I also want to know where the documentation group is placed, organizationally speaking, but I usually learn that indirectly.

In the comments, somebody wrote:

I don't think I've ever been involved in an Agile process that included Doc in the core team, but now that you raise the point, that's clearly a process failure.

I responded:

After my first (full, not intern) position where I was included as part of the core team, I've made it a hard requirement. Fortunately, since then, I've been able to insist -- meaning that (a) so far I can afford to be picky and (b) I have a very solid track record that means I don't get dismissed out of hand. People just starting out won't necessarily have those traits, but I always advise people to, at the very least, prefer companies where they'll be part of the core team if they're comparing offers.

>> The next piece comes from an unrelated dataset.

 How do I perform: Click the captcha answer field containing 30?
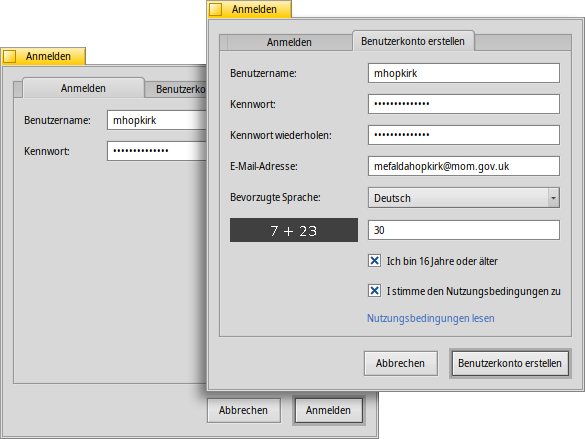(464, 230)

The cost, to the doc person, of being included early is that you might have to redo some work and/or relearn some things, because until the feature is finished it can still change even though everybody agreed on a design. That happens -- QA discovers a performance problem that can be alleviated if you make this small change to the interface contract, or it turns out that this is inconsistent in some way that matters with that feature over there that's also going into this release, or whatever. (But I don't need to lecture you about this; you know how software-dev works.) So that's the cost, but against that there are huge benefits for the team. You alluded to UX benefits; specifically, doc people are already looking at things from the user perspective so they'll spot things or have suggestions that people deep in the implementation might not think of. In most organization, in my experience, there are a lot fewer writers than developers and a writer might be working with more than one dev team -- and therefore might know some of what's going on in that team over there that affects this one here. And a really big one IMO: trying to explain something is a really good way to find problems in it. You know this from rubber-ducking. So even if some work might have to be revised, I want a writer to be trying to explain the new thing early, early enough to make changes when those problems emerge. (A writer, in turn, learns to use a breadth-first approach and focus on key areas for early deep dives. If you're working like this you don't start at the beginning of the doc and work your way through it in order.)

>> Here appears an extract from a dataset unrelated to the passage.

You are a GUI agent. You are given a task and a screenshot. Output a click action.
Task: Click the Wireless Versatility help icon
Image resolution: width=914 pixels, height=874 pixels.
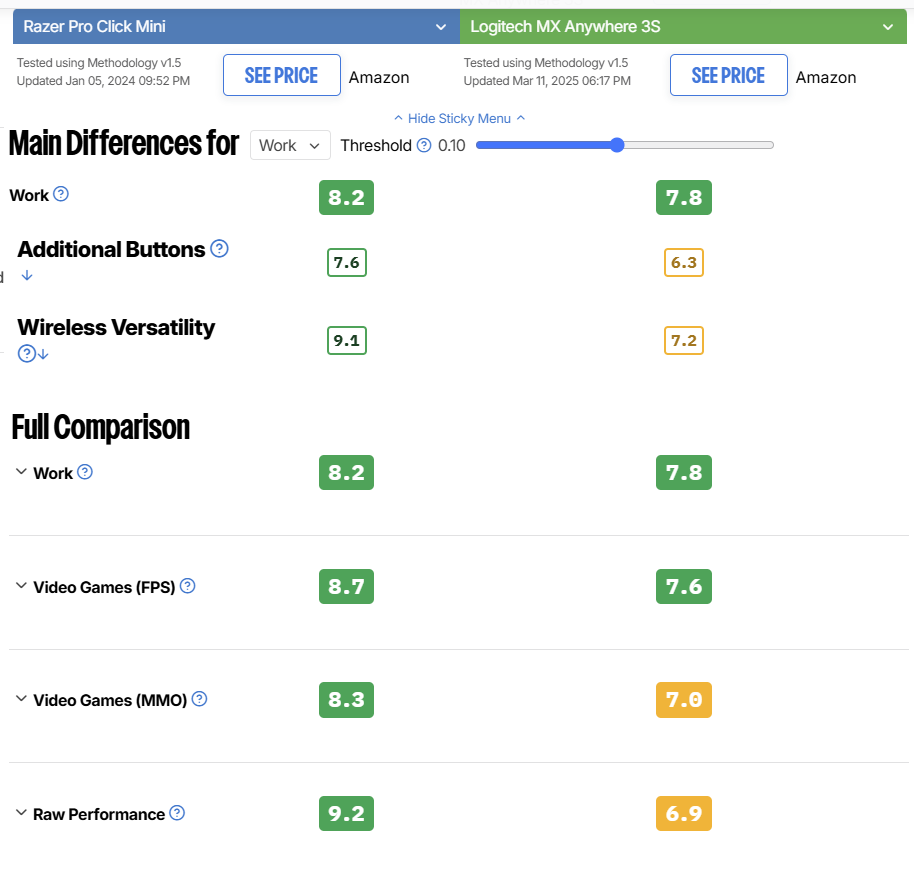pos(27,353)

Of course, I've too-rarely worked anywhere that had genuine professionals doing the documentation to begin with, which says something in and of itself.

That's true lots of places, yeah. And, to be fair, there are more than a few technical writers out there who don't know how to work in this kind of environment, who struggle with changing requirements, or who just want to start with a finished thing so they can take an orderly approach to the doc instead of helping to make the thing. It'd drive me nuts, but not everybody is like me. There's also a lot of poor "walk the menus" (or equivalent) documentation out there that makes people think that's all technical writers can do, and that doesn't help. I've had several senior developers and dev managers say to me, after some time working together, variations on "I had no idea that tech writers could do what you do" -- they'd never seen it before. I'm not saying this to brag; this is as much about mindset as it is about raw skills, after all. But it's something I've tried to imbue in every junior writer I've mentored over the years.